TEXT EXTRACT:
# What have you been playing?



## St3ph3n (Mar 6, 2013)

Hey people one of my main ways of dealing with SA is lots of gaming,So I figured that I would make a thread if anyone wants to share what games they've been playing, Their favorite games ect.

Personally I just finished borderlands 1 + 2 and Im also going to be playing all of the resident evils in order.

now I was also thinking if anyone wants to do some multiplayer with me we can 
arrange that


----------



## Jsin94 (Feb 22, 2013)

At the moment am replaying ocarina of time. Then I am thinking if moving onto something new I have never played.


----------



## Dissonance (Dec 27, 2011)

Dark Souls, Bioshock 1& 2.


----------



## rymo (Sep 6, 2009)

There's already a thread like this but I'll post anyway:

Dota 2, XCOM, soon Heart of the Swarm, still haven't finished Far Cry 3


----------



## BrainInsect (Sep 4, 2012)

Worms Revolution. Really enjoying this game.


----------



## D1r7H3rp3z (Jan 26, 2013)

I don't mean to poop on your parade, but....

http://www.socialanxietysupport.com...ou-playing-now-the-remake-19697/index181.html


----------



## Monotony (Mar 11, 2012)

Starcraft 2 & Pokemon heartgold


----------



## creasy (Oct 29, 2012)

Metal Gear Rising. I highly recommend it for anyone who's a fan of MG and/or hack n slash. It's fairly simple and easy but lots of fun.


----------



## St3ph3n (Mar 6, 2013)

Jsin94 said:


> At the moment am replaying ocarina of time. Then I am thinking if moving onto something new I have never played.


Like what?
I played wind waker and have REALLY been meaning to get to the others but I cant seem to find the time give me your opinion on them I hear that they're amazing


----------



## St3ph3n (Mar 6, 2013)

creasy said:


> Metal Gear Rising. I highly recommend it for anyone who's a fan of MG and/or hack n slash. It's fairly simple and easy but lots of fun.


I need to play the MG series also
I love hack and slash though
I recently just finished devil may cry and Bayonetta
Ill defiently try it out


----------



## St3ph3n (Mar 6, 2013)

TASKS AND EXERCISES:
**A)** In the thread about what games people have been playing, which game does BrainInsect say they are really enjoying?
**B)** Continue the thread about what games people have been playing, starting right after its last line.

INFORMATION GIVEN:
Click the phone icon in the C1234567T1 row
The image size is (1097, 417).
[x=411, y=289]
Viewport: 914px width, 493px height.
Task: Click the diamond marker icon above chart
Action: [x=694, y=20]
...
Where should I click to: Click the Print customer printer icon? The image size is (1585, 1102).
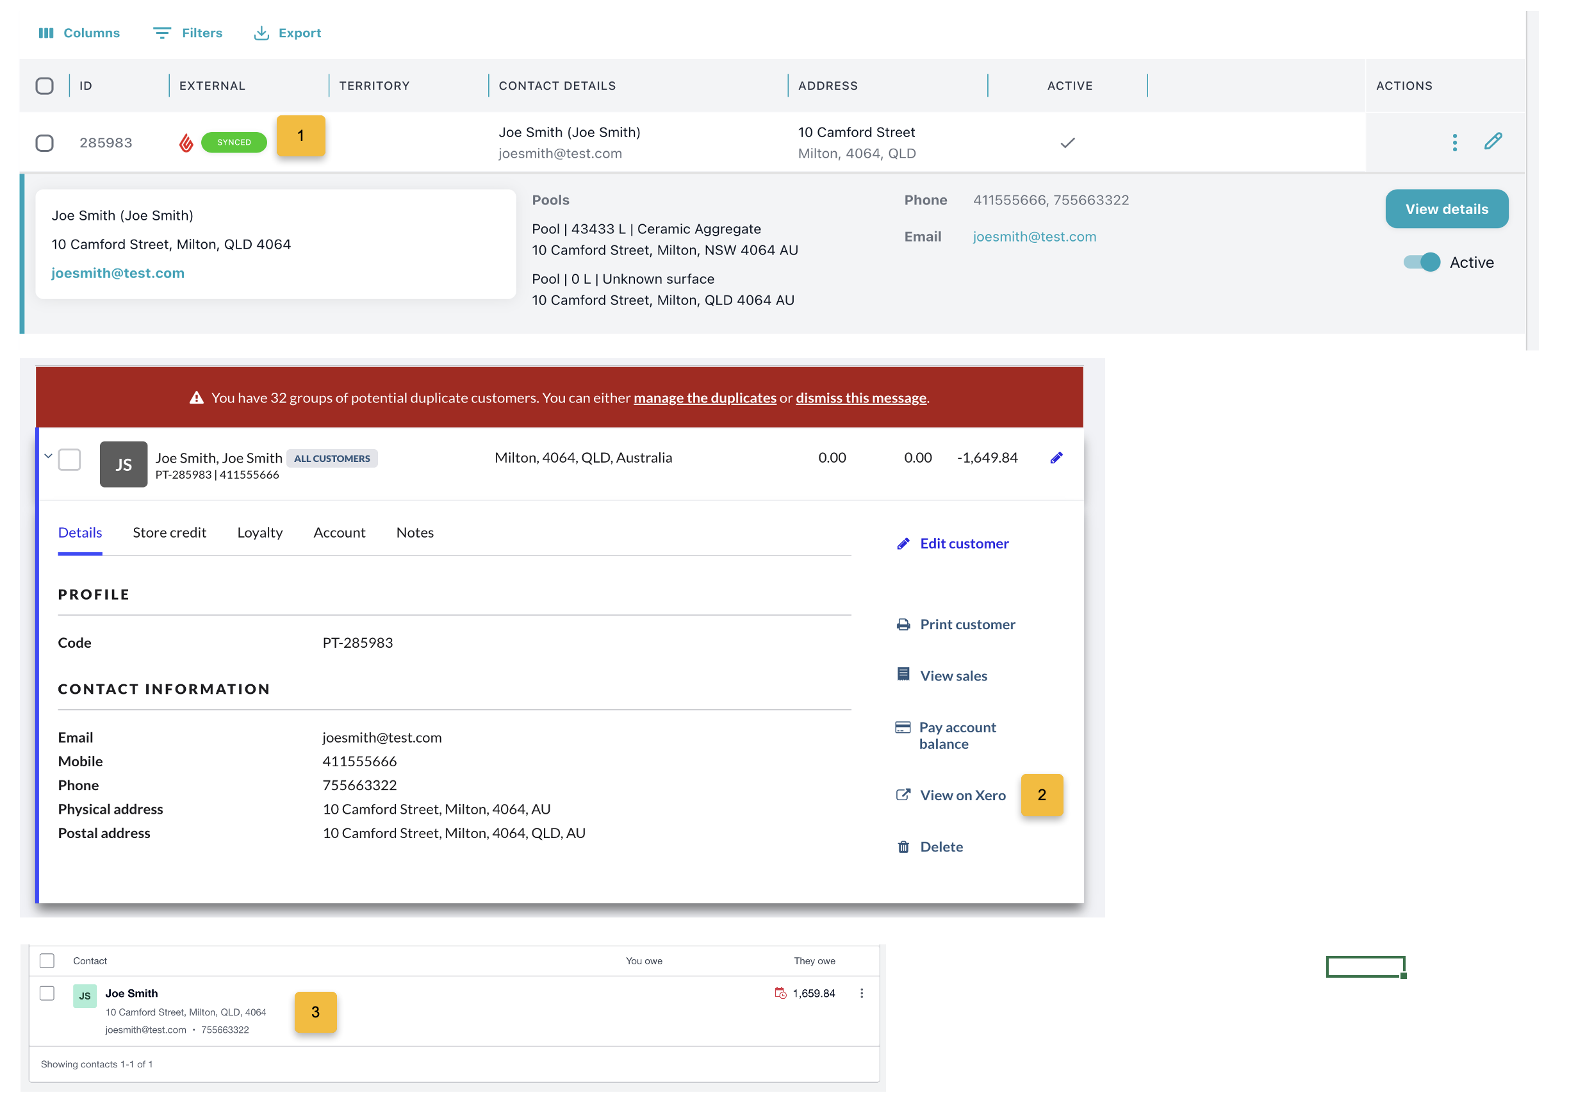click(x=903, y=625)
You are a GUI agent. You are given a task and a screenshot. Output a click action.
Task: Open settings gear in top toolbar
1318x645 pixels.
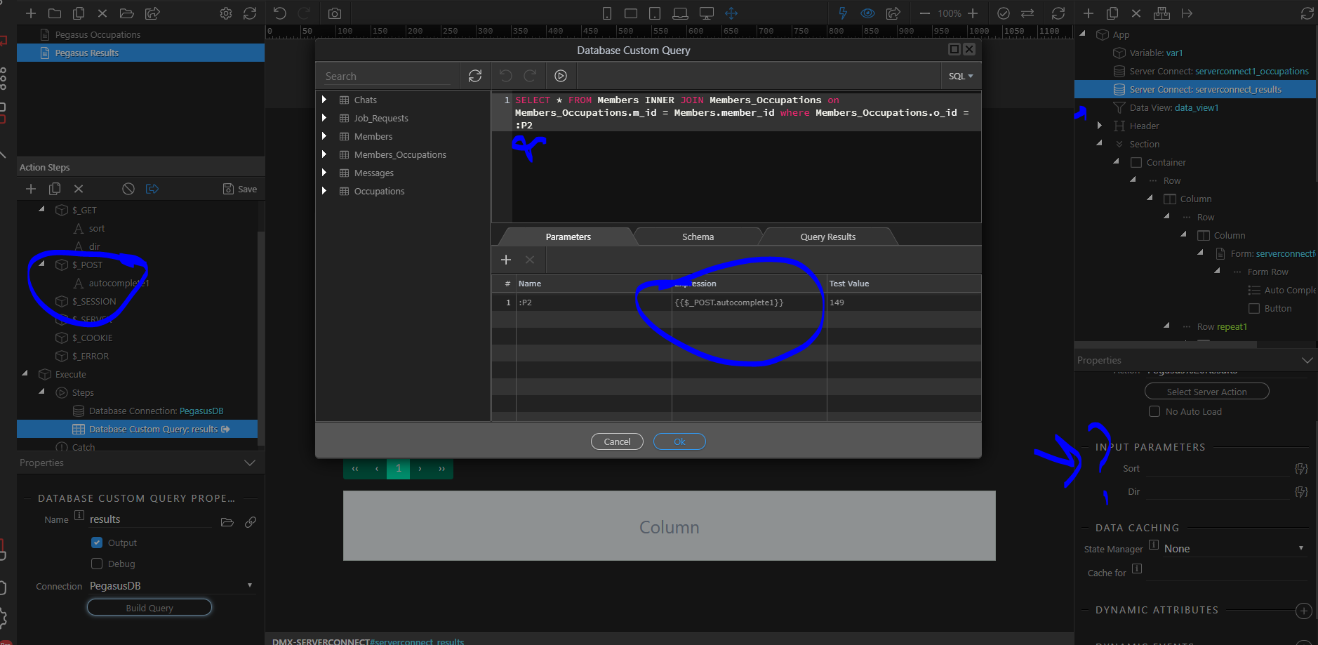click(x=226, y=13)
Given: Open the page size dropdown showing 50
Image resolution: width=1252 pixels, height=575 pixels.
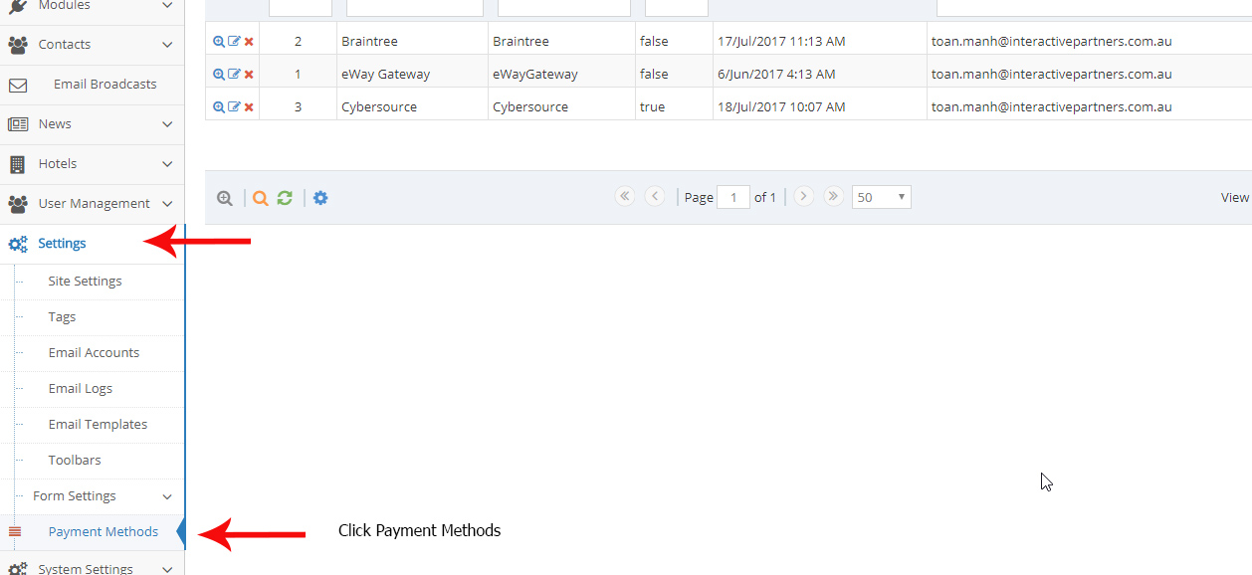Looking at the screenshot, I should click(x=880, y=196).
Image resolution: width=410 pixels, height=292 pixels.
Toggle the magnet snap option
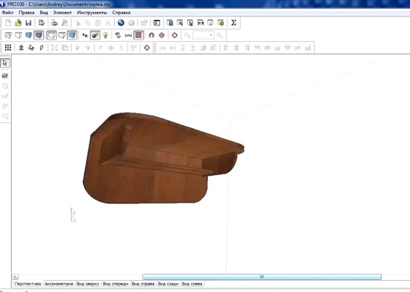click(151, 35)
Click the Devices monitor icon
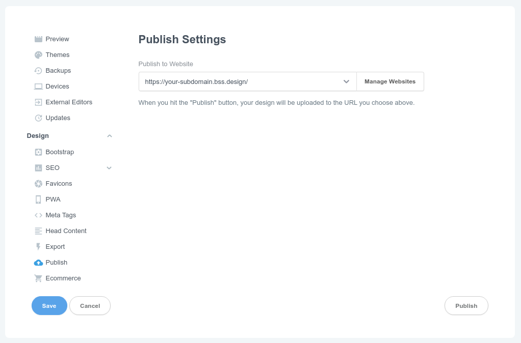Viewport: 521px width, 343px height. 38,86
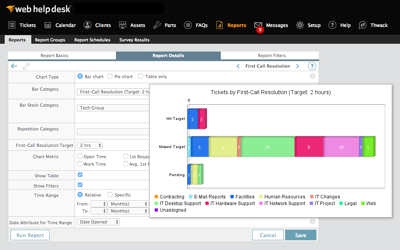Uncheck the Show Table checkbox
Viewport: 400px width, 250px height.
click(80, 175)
---
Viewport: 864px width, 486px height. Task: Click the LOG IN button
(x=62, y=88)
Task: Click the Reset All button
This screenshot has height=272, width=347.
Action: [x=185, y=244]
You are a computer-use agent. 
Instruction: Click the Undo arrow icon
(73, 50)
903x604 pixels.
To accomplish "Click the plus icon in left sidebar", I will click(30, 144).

REPLIES:
**A)** Worms Revolution.

**B)**
Monotony said:


> Starcraft 2 & Pokemon heartgold


I like pokemon a lot Ive been play it since I was rated EC for early childhood
Im working on my own pokemon ROM hack too at the moment

Also I havent played starcraft Would you recommend it?


----------



## St3ph3n (Mar 6, 2013)

D1r7H3rp3z said:


> I don't mean to poop on your parade, but....
> 
> http://www.socialanxietysupport.com...ou-playing-now-the-remake-19697/index181.html


The more the better.


----------



## St3ph3n (Mar 6, 2013)

Dissonance said:


> Dark Souls, Bioshock 1& 2.


Loved those


----------



## St3ph3n (Mar 6, 2013)

rymo said:


> There's already a thread like this but I'll post anyway:
> 
> Dota 2, XCOM, soon Heart of the Swarm, still haven't finished Far Cry 3


Ive been playing Leauge of Legends but I hear that Dota 2 is better
give me your opinion


----------



## Nekomata (Feb 3, 2012)

Fate/Extra.

Really need to start playing the masses of games I own but haven't played yet though.


----------



## St3ph3n (Mar 6, 2013)

Nekomata said:


> Fate/Extra.
> 
> Really need to start playing the masses of games I own but haven't played yet though.


What games do you have?


----------



## creasy (Oct 29, 2012)

St3ph3n said:


> I need to play the MG series also
> I love hack and slash though
> I recently just finished devil may cry and Bayonetta
> Ill defiently try it out


You've never played MG? You're missing out. Pick up the HD collection if you can find it.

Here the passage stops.